As Canadians prepare to observe Remembrance Day, some military personnel, veterans and their families say they feel forgotten amid the complicated transition from the Public Service Health Care Plan (PSHCP) to Canada Life.
The Winnipeg-based insurance company took over Sun Life’s plan on July 1. The plan provides medical and drug coverage to approximately 1.7 million federal public servants and retirees, their spouses and dependents.
However, despite assurances of a smooth transition, thousands of PSHCP members have been denied coverage without notice or reason, and many have described frustrating experiences trying to regain their benefits.
In some cases, PSHCP members who have not been able to resume their coverage have been forced to pay out of pocket for necessary medications, treatments and medical supplies.

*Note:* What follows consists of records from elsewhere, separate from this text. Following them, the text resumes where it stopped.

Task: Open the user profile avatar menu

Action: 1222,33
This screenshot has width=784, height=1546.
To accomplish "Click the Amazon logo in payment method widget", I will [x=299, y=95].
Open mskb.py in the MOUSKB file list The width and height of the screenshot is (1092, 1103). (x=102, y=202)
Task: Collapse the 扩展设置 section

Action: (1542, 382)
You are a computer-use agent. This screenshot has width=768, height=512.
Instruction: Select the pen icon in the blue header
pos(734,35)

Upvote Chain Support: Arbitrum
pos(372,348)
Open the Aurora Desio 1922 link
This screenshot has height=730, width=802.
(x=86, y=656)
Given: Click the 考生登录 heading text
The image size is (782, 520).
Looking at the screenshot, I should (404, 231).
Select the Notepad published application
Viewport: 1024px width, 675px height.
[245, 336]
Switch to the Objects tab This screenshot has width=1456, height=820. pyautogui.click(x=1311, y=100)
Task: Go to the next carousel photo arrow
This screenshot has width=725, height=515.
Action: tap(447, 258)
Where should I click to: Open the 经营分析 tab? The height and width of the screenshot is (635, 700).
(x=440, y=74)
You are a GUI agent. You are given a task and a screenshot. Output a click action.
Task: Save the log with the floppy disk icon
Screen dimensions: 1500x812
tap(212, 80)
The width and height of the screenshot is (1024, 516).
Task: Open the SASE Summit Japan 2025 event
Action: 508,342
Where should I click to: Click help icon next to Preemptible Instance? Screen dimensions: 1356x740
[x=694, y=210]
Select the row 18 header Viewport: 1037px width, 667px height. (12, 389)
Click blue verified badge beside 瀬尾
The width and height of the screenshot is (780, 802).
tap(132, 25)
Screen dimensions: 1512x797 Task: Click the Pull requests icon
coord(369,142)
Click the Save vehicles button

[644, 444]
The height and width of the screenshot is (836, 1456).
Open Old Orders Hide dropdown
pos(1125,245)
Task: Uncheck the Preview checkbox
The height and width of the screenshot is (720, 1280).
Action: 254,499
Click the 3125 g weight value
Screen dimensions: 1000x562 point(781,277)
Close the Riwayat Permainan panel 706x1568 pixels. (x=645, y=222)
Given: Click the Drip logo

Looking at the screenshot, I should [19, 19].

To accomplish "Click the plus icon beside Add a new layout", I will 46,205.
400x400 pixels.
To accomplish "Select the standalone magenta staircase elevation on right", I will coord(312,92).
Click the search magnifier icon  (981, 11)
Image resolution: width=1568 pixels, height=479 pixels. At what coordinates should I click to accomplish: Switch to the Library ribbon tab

Some say they face the difficult choice between paying for their prescriptions or paying for groceries.
It’s causing a lot of emotional distress, a lot of financial distress; It is very difficult.– Lindsay Walker, wife of a CAF veteran
A significant portion of the people covered by the PSHCP who have reached out to share their experiences with CBC are members of the Canadian Armed Forces (CAF), veterans and their families.
Our Begging for Benefits series featured some of their stories.
Canada Life has since resolved some of those cases and says it is working hard to reduce the pending cases.
Earlier this week, The company launched a “process of escalating urgent needs” to help PSHCP members facing especially desperate circumstances.
Veteran’s wife denied coverage
Among those still fighting is the Walker family of Ottawa.
Paul Walker, 36, was medically discharged from the CAF in February after a 13-year career as a signals operator.
His wife Lindsay Walker, 33, was permanently disabled in a traffic collision in June 2019. As a result of the accident, she developed a functional neurological disorder and a condition known as “drop foot,” a weakness or paralysis of the muscles necessary to lift objects. the foot.
He was later diagnosed with a second rare condition called complex regional pain syndrome (CRPS) in his right leg and foot.
Your treatment plan includes intensive physical therapy, chiropractic care, massage therapy, and weekly nerve block injections. He is also on a waiting list for a device called a spinal cord stimulator that uses an electrical current to distract the brain from pain signals caused by his condition.
“I’m hopeful about it,” Walker told CBC earlier this week. “It has been a long journey living with CRPS and it is a very debilitating condition, just with very high levels of intense and constant pain.”
Currently, Walker’s medications cost between $800 and $1,000 a month. Until recently, everything was covered by her husband’s health insurance plan.
However, when she went to fill her prescriptions on October 23, her pharmacist had bad news for her.
“It just came in as ‘coverage done,’ with no answers,” Walker said.
Despite spending hours on hold and speaking with several Canada Life agents over the next few days, neither Walker nor her husband were able to discover why their benefits had been suddenly cut.
“Everything was correct, but they couldn’t give us an explanation as to why it had been cancelled, simply that nothing was happening,” he said.
There were promises to escalate the case and find a solution, but that never materialized. An officer gave the couple a contact number that turned out to be a Veterans Affairs Canada (VAC) helpline, but the department was also unable to help resolve their situation.
Thanks to a sympathetic pharmacist, Walker has enough medication to keep her symptoms at bay until next week, but then she fears the bounty will run out and pain will take over.
“We are in a situation where we cannot pay between $800 and $1,000 out of pocket each month for these medications and at the same time be able to pay our other monthly expenses, such as the mortgage and utilities,” he said.
“It’s causing a lot of emotional and financial distress; it’s very difficult.”
Some emergency help available
The Walkers, who have an eight-year-old daughter with autism, are now looking for emergency grants or loans to help their situation.
VAC veterans emergency fund provides financial support to veterans and their families who “are facing an unforeseen financial emergency that threatens their health and well-being,” the department said in an email to CBC.
Among the essential items covered by the fund are medical expenses. As of Thursday, VAC had received two requests for emergency financial assistance related to the PSHCP change. Both were approved.
According to VAC, the department “continues to monitor Veterans Emergency Fund approvals related to the transition to Canada Life from July 2023.”
Neither the Department of National Defense (DND) nor the CAF currently provide similar emergency assistance.
In an email, DND said public servants and CAF members have the right to file coverage appeals and claims through the established process identified by the Public Service Health Care Plan.
A spokesperson for the Royal Canadian Legion said that while it has heard from some members who have been denied benefits under the PSHCP, the poppy background remains your primary source of emergency assistance for veterans.
According to the Treasury Board Secretariat, some 44,000 active CAF members, including reservists, and another 91,000 retired members are currently covered by the PSHCP. Their dependents who are also eligible for plan benefits number nearly 150,000.
Together, military members, veterans and their families represent approximately 17 per cent of all Canadians covered by the PSHCP.